_EXERCISE_.
Find every line in the listing below that contains the word "toolbar", and copy each of those lines.

_MATERIAL FOR THIS EXERCISE_.
****************************************

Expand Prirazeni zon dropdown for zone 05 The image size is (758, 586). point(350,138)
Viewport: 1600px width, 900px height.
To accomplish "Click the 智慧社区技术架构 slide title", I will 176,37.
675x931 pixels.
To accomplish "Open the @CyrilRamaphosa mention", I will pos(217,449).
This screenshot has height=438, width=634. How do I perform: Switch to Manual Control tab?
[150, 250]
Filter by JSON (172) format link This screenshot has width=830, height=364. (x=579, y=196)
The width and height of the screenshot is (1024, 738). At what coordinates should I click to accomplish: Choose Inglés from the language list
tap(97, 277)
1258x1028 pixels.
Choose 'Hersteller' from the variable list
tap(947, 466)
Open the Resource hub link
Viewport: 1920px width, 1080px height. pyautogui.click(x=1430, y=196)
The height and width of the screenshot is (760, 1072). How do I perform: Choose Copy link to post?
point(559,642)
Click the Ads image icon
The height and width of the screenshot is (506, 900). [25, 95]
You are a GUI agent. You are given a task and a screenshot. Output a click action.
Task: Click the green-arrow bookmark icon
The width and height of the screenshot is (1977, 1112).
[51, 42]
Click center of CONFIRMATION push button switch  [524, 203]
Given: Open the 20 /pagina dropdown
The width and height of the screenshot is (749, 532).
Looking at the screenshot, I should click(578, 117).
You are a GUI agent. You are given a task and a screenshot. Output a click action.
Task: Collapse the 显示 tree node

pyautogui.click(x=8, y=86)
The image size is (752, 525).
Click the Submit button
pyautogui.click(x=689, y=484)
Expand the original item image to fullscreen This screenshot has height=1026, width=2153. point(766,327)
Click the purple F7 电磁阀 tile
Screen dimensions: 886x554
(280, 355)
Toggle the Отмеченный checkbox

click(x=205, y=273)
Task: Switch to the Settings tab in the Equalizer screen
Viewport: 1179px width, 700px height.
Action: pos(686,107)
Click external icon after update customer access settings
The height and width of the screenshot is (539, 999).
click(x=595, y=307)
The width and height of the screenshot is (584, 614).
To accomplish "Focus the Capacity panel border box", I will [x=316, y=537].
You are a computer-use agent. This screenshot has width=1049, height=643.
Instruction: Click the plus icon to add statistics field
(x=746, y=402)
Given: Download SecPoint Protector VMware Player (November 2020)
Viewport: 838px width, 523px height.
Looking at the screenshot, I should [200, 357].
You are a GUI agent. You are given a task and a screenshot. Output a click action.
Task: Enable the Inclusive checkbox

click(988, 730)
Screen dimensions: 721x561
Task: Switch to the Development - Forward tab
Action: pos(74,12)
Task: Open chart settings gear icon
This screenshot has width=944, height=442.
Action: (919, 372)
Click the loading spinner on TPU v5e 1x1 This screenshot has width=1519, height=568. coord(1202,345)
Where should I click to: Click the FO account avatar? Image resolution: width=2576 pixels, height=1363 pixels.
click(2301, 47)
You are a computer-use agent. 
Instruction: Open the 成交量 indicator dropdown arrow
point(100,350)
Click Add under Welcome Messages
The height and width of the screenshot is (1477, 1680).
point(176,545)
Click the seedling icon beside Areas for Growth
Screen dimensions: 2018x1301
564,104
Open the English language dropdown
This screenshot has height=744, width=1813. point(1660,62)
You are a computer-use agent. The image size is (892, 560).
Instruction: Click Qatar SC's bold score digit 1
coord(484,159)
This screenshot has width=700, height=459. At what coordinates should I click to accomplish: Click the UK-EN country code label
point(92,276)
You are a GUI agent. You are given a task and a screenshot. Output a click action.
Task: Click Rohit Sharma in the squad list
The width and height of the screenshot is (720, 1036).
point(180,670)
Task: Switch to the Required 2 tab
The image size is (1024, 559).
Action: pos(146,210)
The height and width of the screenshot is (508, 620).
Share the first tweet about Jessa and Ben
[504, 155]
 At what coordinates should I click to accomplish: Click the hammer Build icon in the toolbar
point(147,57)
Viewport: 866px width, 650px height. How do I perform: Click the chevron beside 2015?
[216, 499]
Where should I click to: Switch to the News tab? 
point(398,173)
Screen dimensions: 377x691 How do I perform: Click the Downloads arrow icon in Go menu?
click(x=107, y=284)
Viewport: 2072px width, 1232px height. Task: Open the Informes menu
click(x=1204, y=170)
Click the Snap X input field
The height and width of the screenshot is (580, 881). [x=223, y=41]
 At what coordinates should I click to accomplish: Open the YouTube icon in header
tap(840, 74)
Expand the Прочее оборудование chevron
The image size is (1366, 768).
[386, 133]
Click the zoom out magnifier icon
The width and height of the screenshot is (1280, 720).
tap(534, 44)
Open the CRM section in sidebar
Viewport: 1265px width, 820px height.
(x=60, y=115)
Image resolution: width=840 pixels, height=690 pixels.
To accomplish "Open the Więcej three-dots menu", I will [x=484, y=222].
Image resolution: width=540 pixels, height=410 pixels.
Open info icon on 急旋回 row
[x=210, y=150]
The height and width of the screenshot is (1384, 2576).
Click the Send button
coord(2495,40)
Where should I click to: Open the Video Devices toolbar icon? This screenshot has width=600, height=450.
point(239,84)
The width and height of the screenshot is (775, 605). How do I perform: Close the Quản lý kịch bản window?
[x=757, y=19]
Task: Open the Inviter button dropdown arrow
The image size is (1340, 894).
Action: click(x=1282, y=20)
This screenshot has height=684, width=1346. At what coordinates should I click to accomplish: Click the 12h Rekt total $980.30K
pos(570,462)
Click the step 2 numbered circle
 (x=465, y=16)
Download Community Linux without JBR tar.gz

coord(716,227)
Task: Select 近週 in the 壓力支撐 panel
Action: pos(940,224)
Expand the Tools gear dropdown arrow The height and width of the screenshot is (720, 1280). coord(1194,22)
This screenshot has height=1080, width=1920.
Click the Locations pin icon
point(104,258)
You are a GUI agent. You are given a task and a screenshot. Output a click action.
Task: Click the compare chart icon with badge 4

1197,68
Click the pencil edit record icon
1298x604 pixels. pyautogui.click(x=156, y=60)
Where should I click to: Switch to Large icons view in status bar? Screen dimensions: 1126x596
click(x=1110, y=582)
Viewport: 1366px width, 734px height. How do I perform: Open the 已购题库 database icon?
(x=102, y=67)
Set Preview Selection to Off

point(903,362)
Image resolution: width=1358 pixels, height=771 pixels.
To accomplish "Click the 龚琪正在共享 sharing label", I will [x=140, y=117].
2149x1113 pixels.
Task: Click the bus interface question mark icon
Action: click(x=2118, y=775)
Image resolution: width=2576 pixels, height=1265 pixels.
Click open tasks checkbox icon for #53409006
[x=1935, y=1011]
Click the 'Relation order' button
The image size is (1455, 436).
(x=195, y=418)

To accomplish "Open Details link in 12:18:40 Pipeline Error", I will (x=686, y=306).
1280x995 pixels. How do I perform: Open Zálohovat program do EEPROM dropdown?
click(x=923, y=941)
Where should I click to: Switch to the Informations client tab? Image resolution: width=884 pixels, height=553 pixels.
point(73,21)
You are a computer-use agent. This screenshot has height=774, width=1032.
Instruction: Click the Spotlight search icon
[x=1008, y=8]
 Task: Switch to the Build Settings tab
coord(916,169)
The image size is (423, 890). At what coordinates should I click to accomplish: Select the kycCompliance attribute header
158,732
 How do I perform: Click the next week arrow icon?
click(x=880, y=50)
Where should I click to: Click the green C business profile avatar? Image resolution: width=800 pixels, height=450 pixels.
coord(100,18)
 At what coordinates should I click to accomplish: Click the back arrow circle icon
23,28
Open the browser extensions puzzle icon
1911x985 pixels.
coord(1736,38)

****************************************

_REPLY_.
 At what coordinates should I click to accomplish: Click the hammer Build icon in the toolbar
Where should I click to: Open the Video Devices toolbar icon? This screenshot has width=600, height=450.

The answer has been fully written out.